The other problems with this star-rating system are numerous. It clearly favor schools with lower levels of poverty. It relies on bureaucratic tricks around course offerings and gradings. (Watch the star-ratings increase next year when districts get the hang of the tricks!) They will rely on climate surveys that will be skewed to groups and constituencies that are more prone to respond to surveys. Districts will begin to use these star ratings in ways they were not intended - like school accountability, charter renewal, or other levers of decision-making. They simply do not report out the complex strengths and challenges of any individual school and, instead, invite folks to look no deeper than a star-level label.

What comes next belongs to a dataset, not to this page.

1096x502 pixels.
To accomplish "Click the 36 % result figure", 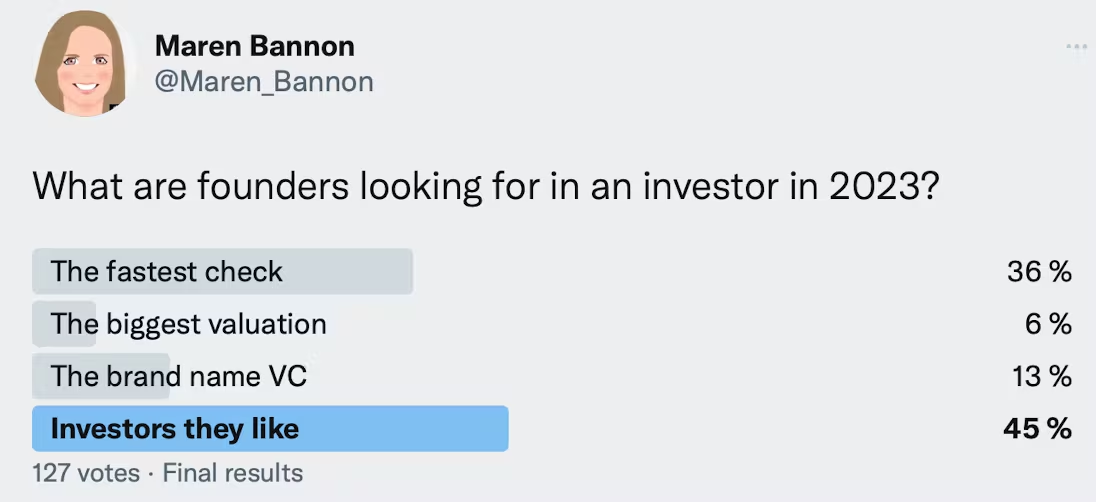I will click(x=1039, y=272).
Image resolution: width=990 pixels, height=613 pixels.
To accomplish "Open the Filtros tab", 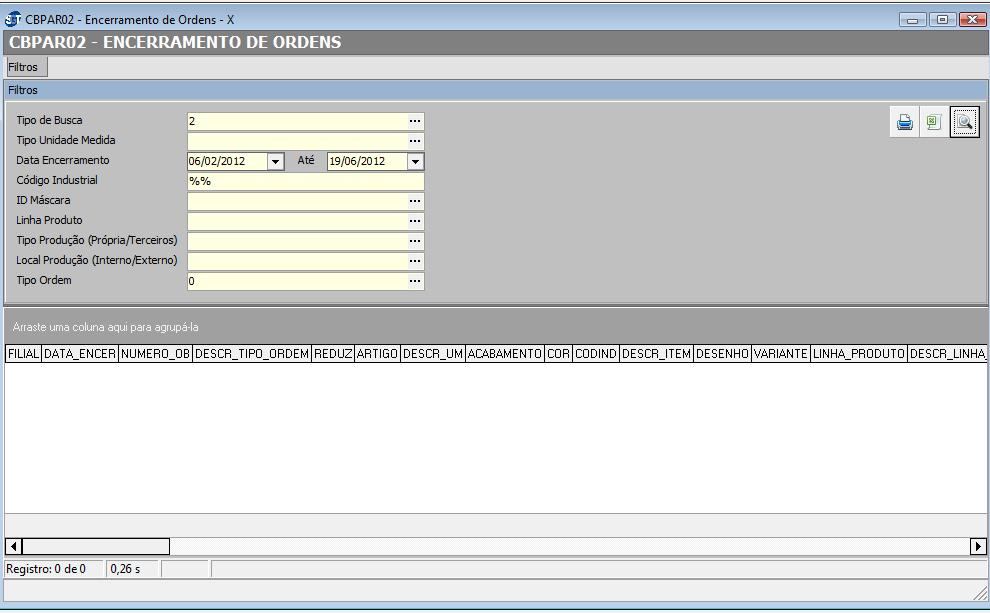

We have been pursuing standardization and simplicity in school accountability since No Child Left Behind in 2004. No empirical evidence says our public schools are any better. Experiential evidence may indicate that they have been co-opted by testing and accountability and have become less effective. In 2018, we will start transitioning to our third standardized test and a new star system here in Maryland. In another five years, we will mostly likely try a new test or maybe apples or grades instead of stars – with the presumption that it will be these things that will fix education.
We realize that we may offend many who are excited by the stars. And there may only be few strong voices against this kind of rating system in this era of school accountability and testing. But we are convinced that this focus will do nothing – absolutely nothing -- to improve our schools, the education our students could and should receive, or make our society better. In fact, this focus, like the focus on standardized testing, will continue to weaken public education. While this idea might be counter-cultural now, history will not be on the side of high-stakes standardized testing and school star-ratings.
Somebody needs to say it while we all sit around staring at the stars.